The cast is wonderful. I always like Edward Norton, and his cowboy appeared so innocent in the movie. Even without complicated plots and suspense, the movie can still keep you guessing and pondering in the short course of 100 minutes-that’s a trait of good movie, to my standard.
March 7, 2006
We are very excited that Ang Lee won the Oscar, not merely because he greets all Chinese in Chinese on the stage. Oh, far more that that. He’s such a diverse director, with such a wide range of works , from Wedding Banquet, to Sense and Sensibility to Ice Storm to Hulk (which, by the way, is a bearable sci-fi movie to me) to this Cowboy, not to mention the hugely successful “Crouching tiger” (which is not the best martial-art movie I’ve seen, but Lee makes it accepted by the world ).
Cultural experience is a very long, complex accumulation, it’s amazing to see how Lee interpret lives in different worlds and take us to so many varied emotional rides. Lee must be an extremely smart man with extremely sensitive hearts that embrace the world. Moving freely in and out of spaces and times like a superman, he never lose his humble and innocent look in his eyes.

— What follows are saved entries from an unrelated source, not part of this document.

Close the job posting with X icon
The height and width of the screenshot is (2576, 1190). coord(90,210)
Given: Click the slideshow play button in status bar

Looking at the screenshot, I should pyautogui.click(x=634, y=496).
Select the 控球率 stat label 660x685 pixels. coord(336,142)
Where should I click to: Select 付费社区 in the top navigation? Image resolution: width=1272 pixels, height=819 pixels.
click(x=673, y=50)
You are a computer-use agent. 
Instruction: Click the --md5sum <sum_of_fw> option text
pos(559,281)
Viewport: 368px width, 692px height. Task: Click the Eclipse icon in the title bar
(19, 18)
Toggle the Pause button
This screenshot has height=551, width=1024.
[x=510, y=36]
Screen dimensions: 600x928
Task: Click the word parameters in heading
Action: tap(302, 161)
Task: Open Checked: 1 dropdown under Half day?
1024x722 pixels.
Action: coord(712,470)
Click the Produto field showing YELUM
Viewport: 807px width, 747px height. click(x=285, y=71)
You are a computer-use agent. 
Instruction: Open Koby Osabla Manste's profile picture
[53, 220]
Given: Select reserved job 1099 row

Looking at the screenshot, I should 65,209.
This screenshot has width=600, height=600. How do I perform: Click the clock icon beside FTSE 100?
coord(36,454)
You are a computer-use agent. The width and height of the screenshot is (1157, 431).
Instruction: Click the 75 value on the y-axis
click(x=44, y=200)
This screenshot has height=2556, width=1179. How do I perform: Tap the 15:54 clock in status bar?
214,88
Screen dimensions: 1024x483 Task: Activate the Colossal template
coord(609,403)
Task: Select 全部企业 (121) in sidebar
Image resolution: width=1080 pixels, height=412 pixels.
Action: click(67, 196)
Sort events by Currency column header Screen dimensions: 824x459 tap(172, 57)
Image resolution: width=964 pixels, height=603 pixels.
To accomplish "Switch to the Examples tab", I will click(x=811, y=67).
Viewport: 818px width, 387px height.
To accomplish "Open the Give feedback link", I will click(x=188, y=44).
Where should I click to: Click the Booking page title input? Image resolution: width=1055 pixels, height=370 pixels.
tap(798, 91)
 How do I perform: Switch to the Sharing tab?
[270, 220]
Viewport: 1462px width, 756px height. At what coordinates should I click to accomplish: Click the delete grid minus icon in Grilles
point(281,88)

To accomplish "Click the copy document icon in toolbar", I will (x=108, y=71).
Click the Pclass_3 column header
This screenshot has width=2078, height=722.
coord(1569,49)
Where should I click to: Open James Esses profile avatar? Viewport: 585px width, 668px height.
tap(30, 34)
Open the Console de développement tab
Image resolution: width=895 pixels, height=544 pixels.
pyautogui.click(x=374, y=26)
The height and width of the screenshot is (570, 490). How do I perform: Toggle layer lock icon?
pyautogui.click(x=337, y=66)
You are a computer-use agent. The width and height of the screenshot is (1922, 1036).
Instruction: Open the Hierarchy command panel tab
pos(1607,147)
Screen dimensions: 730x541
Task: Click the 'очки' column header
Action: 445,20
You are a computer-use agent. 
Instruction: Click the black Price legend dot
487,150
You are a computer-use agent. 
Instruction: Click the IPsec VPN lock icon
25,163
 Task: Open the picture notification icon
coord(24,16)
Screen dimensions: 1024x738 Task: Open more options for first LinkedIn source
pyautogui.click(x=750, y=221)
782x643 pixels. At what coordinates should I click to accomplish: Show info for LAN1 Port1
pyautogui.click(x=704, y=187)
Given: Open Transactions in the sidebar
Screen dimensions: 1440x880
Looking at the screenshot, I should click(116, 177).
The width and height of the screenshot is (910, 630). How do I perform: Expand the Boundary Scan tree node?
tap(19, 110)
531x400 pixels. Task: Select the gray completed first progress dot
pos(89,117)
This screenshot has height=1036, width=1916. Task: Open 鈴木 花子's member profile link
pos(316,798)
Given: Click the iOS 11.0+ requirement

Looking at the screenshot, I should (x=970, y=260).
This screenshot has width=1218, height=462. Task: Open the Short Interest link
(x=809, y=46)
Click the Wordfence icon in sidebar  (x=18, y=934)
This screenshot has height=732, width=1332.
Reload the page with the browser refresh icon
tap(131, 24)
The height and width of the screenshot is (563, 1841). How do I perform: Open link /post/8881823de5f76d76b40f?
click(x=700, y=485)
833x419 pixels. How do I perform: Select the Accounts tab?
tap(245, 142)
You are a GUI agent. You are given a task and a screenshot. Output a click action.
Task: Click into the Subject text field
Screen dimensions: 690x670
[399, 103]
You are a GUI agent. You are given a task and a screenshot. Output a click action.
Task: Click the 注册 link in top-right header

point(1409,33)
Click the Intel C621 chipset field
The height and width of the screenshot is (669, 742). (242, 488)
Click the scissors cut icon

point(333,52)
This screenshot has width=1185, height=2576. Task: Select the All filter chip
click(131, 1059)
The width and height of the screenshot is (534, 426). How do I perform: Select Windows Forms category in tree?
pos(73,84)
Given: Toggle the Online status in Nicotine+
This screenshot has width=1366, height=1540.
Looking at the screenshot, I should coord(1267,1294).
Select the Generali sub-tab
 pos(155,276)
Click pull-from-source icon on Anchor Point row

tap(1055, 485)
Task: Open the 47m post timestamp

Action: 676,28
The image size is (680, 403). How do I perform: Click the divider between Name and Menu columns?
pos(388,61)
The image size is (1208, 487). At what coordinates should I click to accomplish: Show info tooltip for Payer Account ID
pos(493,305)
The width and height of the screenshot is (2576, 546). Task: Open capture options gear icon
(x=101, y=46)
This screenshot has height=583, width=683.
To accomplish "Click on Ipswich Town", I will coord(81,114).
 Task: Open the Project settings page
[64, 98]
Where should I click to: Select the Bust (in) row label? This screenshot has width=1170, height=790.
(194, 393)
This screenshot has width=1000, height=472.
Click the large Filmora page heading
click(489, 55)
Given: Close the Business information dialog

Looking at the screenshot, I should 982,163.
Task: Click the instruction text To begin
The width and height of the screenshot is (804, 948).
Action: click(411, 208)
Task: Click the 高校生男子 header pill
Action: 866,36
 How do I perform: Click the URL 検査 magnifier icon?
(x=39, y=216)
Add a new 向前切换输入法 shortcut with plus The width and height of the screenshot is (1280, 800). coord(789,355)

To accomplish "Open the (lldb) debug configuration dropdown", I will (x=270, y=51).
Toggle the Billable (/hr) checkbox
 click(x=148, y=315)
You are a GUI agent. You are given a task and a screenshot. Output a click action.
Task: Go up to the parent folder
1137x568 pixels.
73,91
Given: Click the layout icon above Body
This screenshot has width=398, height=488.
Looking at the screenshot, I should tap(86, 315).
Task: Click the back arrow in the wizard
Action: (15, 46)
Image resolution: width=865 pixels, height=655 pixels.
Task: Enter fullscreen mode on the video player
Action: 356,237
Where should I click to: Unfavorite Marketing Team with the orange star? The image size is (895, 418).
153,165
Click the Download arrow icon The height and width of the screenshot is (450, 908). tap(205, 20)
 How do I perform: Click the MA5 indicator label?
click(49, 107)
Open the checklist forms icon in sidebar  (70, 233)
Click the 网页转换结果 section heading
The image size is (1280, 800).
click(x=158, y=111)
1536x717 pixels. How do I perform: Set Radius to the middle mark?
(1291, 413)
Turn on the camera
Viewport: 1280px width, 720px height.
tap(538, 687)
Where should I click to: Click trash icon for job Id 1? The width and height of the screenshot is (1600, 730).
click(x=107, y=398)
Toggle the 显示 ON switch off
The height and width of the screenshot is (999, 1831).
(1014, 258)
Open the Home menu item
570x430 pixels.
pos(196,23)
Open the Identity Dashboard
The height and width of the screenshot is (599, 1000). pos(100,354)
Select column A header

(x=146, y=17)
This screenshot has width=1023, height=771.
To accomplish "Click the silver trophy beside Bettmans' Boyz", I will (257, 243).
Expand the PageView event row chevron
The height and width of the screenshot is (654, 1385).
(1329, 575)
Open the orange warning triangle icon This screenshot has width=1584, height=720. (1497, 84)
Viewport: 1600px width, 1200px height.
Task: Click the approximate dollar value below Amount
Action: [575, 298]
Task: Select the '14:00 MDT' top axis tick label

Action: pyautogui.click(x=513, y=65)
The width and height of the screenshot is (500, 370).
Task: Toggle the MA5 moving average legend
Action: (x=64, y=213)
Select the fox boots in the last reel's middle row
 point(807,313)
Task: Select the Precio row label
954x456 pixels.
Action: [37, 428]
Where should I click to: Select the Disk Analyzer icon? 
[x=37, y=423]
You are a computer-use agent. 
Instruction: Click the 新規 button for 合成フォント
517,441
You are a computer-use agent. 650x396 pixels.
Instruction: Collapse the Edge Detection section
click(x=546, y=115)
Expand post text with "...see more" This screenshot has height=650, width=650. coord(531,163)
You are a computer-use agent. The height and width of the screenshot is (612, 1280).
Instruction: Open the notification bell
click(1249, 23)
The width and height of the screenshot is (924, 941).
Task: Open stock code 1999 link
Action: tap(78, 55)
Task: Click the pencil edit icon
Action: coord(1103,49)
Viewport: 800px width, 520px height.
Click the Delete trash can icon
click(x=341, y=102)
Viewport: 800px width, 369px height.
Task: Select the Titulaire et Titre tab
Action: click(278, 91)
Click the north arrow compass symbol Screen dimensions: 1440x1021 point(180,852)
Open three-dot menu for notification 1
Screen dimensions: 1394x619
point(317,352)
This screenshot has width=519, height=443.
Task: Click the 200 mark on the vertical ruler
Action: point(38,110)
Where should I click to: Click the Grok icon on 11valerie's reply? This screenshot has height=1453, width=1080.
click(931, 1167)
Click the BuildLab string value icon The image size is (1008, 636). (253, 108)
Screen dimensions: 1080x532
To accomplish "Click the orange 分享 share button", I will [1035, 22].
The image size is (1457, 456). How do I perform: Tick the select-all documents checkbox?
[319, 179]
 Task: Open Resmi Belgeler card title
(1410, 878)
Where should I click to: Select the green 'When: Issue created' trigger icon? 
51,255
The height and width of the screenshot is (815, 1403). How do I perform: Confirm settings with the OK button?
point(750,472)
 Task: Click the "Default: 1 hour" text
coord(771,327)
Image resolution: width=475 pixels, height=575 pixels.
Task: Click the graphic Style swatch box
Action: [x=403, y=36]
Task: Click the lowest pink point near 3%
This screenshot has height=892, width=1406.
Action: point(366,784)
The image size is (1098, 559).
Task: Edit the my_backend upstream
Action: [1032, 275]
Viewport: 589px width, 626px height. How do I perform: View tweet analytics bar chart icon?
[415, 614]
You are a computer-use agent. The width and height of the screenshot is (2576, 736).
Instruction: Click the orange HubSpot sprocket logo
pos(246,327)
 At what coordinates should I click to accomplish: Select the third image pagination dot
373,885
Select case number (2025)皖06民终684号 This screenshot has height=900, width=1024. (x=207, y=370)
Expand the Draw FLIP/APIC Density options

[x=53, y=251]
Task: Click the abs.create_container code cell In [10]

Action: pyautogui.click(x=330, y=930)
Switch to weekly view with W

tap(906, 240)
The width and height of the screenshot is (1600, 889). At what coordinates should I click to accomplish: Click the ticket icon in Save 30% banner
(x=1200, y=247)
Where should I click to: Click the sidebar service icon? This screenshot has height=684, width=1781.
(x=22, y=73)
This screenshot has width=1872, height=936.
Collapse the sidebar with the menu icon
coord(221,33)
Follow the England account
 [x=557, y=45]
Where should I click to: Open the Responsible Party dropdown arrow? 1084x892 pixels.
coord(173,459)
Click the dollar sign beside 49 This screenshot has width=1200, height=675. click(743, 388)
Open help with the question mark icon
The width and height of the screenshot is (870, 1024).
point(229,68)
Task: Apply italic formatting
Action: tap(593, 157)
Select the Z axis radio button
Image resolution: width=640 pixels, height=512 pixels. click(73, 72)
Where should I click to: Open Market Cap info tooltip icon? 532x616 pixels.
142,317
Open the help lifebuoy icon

Were not totally disappointed on the loss of Brokeback Mountain to Crash. I don’t understand half of the dialogue in Brokeback, because of the Wyoming English. I think Crash is a very original movie. I like the story, the way it’s made, and the message it’s implying: racial conflicts will never go away, but hey, human nature sometimes can be a little angelic…However, my vote will go to Munich, which bring me a more comprehensive movie experience-it’s superior in every way-story, style, rhythm (which is very important to me) and tension, and it’s profound. Guess it can’t win anything because it feels too classic.